Weitere 5 Millionen Euro Aufstockung der Pensionsrücklage

15.03.2021, 09:39 Uhr

Die CDU-Fraktion möchte, dass die Stadt die bestehende Rücklage für die Beamtenpensionen auch 2021 wieder um 5 Millionen Euro aufstockt und stellt einen entsprechenden Antrag im Rat. Dabei geht es um den größten Schuldposten der Stadt, die sogenannten Pensionsrückstellungen. Sie steigen unverändert überproportional an. 

„Der ökonomische Ressourcenverbrauch liegt jährlich etwas um diesen Betrag über den  tatsächlichen Auszahlungen. „Dieser „Überschuss“ soll wieder für die steigenden, in der Pensionszeit fälligen Auszahlungen zurückgelegt und nicht im allgemeinen Haushalt ausgegeben werden“ so der stellvertretende Fraktionsvorsitzende Gerold Fahr.

Was sich so kompliziert liest, hat ein einfaches Ziel: Es geht darum, künftige Liquiditätskrisen zu vermeiden und generationengerecht zu wirtschaften. Denn dieser höhere Ressourcenverbrauch jetzt müsste sonst von der nächsten Generation bezahlt werden. Eine solche Vorgehensweise hatte der Jugendrat bereits vor einigen Jahren angemahnt.

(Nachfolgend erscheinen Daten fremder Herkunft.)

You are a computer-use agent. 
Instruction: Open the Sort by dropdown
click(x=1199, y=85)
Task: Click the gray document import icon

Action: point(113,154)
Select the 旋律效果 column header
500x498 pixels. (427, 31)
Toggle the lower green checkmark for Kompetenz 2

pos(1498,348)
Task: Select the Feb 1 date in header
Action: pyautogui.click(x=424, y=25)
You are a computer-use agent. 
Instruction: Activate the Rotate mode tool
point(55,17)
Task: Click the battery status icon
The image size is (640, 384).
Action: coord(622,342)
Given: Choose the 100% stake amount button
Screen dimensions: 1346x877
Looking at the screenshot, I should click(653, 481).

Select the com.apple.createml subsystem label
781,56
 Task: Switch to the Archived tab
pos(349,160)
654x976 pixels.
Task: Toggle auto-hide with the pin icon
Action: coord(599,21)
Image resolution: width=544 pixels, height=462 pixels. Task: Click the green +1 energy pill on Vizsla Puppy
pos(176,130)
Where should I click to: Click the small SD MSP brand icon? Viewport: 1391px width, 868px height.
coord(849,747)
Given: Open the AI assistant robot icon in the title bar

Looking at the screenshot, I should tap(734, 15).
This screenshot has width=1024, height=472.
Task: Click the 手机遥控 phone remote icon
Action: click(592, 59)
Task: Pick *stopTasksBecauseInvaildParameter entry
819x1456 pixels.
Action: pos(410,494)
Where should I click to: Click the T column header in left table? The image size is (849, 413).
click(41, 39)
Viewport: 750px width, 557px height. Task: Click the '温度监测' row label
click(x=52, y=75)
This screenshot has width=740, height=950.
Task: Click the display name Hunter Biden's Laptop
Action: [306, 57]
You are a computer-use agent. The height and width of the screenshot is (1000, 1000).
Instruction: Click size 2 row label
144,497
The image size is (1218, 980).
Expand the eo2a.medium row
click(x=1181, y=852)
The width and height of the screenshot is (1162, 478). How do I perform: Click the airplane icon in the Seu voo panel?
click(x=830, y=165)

Der Stadtrat hatte bereits 2018 mit breiter Mehrheit begonnen, hierfür Geld zurückzulegen. „Für die CDU-Fraktion ist es nur folgerichtig, dass die Stadt Ratingen die Einzahlung in die Rückdeckung in Höhe von 5 Millionen Euro fortführt, denn Beamtenpensionen werden nicht nach Kassenlage fällig. Grundsätzlich sind die Städte in NRW nach § 89 GO NRW gesetzlich verpflichtet, im Rahmen der sogenannten „Liquiditätsvorsorgepflicht“ die künftigen Versorgungsleistungen in die Liquiditätsplanung einzubeziehen“, so der CDU-Fraktionschef Stefan Heins abschließend.